# 2011 AIME I Problems/Problem 5

## Problem

The vertices of a regular nonagon (9-sided polygon) are to be labeled with the digits 1 through 9 in such a way that the sum of the numbers on every three consecutive vertices is a multiple of 3. Two acceptable arrangements are considered to be indistinguishable if one can be obtained from the other by rotating the nonagon in the plane. Find the number of distinguishable acceptable arrangements.

## Solution

### Quick Solution

Notice that there are three pairs of congruent integers mod 3 ( $(1,4,7),(2,5,8),(3,6,9)$). There are $3!$ ways to order each pair individually and $3!$ ways to order the pairs as a group. Rotations are indistinguishable, so in total there are $6^4/9=\boxed{144}$ ways.

### Solution 1

First, we determine which possible combinations of digits $1$ through $9$ will yield sums that are multiples of $3$. It is simplest to do this by looking at each of the digits $\bmod{3}$.

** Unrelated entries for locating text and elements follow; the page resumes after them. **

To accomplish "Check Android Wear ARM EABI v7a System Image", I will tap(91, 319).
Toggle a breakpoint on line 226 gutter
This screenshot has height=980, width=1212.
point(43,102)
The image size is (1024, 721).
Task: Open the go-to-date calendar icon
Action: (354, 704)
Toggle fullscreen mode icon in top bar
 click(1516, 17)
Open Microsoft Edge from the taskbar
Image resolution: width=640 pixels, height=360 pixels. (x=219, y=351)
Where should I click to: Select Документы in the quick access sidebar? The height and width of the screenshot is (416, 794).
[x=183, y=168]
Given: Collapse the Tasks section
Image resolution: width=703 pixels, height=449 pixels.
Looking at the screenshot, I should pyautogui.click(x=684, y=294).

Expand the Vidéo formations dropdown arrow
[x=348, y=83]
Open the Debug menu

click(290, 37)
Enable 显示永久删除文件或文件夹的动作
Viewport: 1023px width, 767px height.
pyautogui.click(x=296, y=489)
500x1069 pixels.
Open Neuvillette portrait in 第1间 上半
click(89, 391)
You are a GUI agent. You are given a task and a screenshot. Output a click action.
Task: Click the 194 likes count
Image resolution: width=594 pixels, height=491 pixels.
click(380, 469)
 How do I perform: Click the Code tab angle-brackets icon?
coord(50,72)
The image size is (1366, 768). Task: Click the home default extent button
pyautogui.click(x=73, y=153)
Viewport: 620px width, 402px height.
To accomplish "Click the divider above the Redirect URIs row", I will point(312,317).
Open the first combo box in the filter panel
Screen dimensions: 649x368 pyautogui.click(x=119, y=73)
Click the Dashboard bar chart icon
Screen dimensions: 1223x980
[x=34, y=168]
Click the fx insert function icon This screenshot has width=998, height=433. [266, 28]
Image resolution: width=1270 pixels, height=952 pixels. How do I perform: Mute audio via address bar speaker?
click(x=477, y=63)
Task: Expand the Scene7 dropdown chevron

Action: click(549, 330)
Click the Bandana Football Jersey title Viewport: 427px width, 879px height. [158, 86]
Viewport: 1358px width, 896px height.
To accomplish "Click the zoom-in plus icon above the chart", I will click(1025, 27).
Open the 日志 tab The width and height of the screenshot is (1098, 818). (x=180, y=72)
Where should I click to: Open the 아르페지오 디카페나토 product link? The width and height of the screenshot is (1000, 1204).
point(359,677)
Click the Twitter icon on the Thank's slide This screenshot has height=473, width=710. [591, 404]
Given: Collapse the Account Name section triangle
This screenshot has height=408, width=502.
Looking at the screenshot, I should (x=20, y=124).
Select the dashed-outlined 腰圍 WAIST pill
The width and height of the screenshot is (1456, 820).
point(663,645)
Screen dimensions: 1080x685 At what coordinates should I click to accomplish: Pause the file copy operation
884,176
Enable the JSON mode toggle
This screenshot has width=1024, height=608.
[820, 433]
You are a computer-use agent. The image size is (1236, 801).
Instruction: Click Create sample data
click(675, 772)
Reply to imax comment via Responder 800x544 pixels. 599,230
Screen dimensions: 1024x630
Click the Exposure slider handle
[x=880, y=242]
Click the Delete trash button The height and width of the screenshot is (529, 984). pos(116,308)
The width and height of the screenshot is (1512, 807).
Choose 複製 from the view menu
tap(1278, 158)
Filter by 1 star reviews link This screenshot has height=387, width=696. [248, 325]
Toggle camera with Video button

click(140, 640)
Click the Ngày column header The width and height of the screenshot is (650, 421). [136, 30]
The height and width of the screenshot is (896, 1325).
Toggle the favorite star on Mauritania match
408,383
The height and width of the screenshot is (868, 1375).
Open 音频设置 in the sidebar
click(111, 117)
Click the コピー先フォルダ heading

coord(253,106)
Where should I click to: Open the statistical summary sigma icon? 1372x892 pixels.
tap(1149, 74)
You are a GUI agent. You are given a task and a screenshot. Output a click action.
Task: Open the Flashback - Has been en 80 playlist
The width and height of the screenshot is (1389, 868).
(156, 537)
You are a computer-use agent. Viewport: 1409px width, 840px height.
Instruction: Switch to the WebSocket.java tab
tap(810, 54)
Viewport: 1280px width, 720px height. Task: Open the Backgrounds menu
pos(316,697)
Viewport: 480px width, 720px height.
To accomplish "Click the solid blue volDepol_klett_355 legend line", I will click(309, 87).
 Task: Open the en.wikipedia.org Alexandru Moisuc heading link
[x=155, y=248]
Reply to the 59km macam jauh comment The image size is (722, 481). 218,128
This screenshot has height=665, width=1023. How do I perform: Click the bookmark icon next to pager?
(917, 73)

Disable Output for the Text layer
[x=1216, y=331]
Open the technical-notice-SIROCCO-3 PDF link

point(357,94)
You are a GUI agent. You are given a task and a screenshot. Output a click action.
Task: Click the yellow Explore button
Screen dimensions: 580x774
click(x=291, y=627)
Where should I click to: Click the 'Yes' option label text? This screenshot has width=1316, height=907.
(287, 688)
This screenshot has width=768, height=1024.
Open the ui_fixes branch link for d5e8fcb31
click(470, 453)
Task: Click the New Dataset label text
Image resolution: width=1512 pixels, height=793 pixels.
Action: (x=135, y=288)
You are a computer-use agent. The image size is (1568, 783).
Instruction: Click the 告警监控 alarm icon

We see that the numbers $1, 4,$ and $7$ are congruent to $1 \pmod{3}$, that the numbers $2, 5,$ and $8$ are congruent to $2 \pmod{3}$, and that the numbers $3, 6,$ and $9$ are congruent to $0 \pmod{3}$. In order for a sum of three of these numbers to be a multiple of three, the mod $3$ sum must be congruent to $0$. Quick inspection reveals that the only possible combinations are $0+0+0, 1+1+1, 2+2+2,$ and $0+1+2$. However, every set of three consecutive vertices must sum to a multiple of three, so using any of $0+0+0, 1+1+1$, or $2+2+2$ would cause an adjacent sum to include exactly 2 digits with the same mod 3 value, and this is an unacceptable arrangement. Thus the only possible groupings are composed of three digits congruent to three different $\bmod{3}$ values.

We see also that there are two possible arrangements for these trios on the nonagon: a digit congruent to $1 \pmod{3}$ can be located counterclockwise of a digit congruent to $0$ and clockwise of a digit congruent to $2 \pmod{3}$, or the reverse can be true.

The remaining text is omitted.